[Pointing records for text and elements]
-- begin --
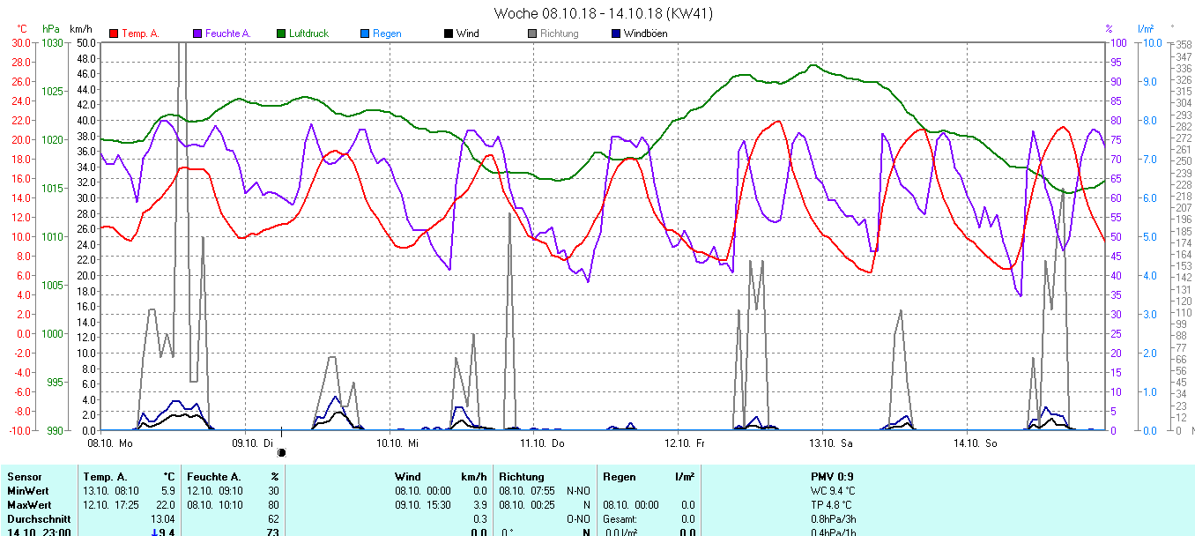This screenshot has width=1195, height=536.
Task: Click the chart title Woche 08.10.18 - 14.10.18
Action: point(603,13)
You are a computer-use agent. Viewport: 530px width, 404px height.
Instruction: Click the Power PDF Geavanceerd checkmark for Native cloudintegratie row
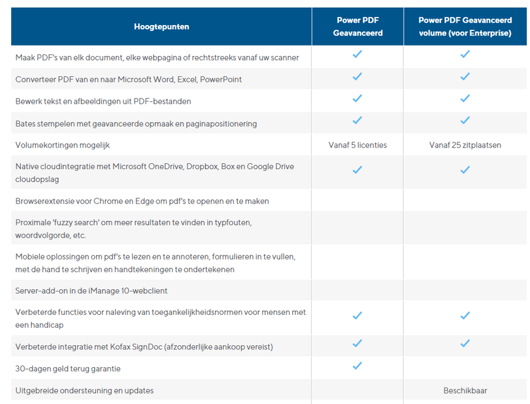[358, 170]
-- end --
-- begin --
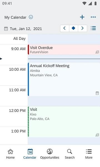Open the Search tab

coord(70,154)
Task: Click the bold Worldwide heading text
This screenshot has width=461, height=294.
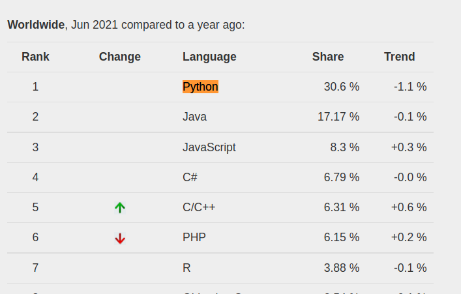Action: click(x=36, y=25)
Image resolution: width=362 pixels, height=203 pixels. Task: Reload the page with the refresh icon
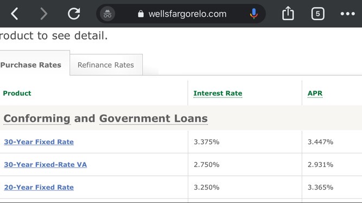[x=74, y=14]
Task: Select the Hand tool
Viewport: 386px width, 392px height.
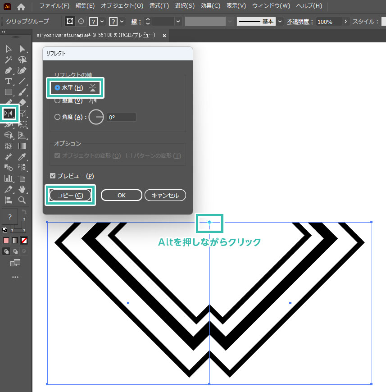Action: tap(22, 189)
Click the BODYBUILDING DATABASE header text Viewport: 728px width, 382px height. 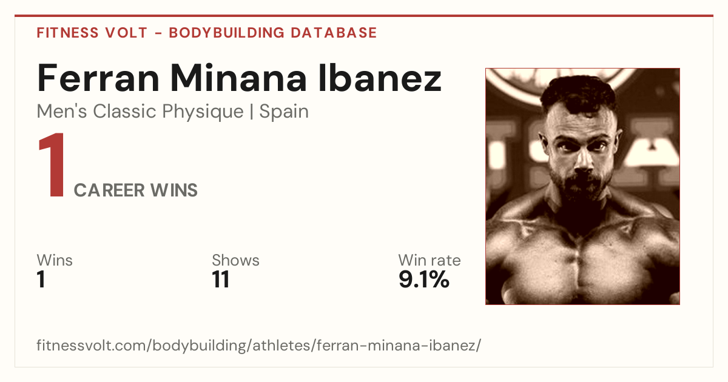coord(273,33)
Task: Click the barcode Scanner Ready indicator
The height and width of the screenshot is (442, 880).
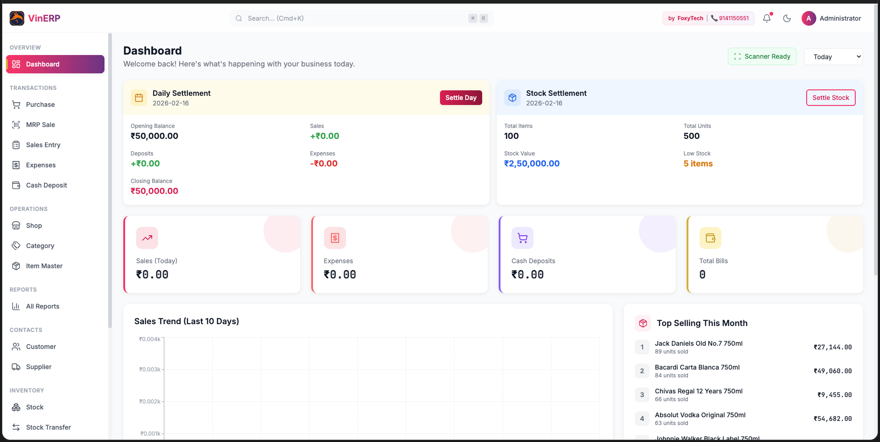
-- end --
Copy word for word the lines starting at the line that contains "Task: Click the barcode" and ending at the line that contains "The height and", with both of those lines included.

Task: Click the barcode Scanner Ready indicator
The height and width of the screenshot is (442, 880).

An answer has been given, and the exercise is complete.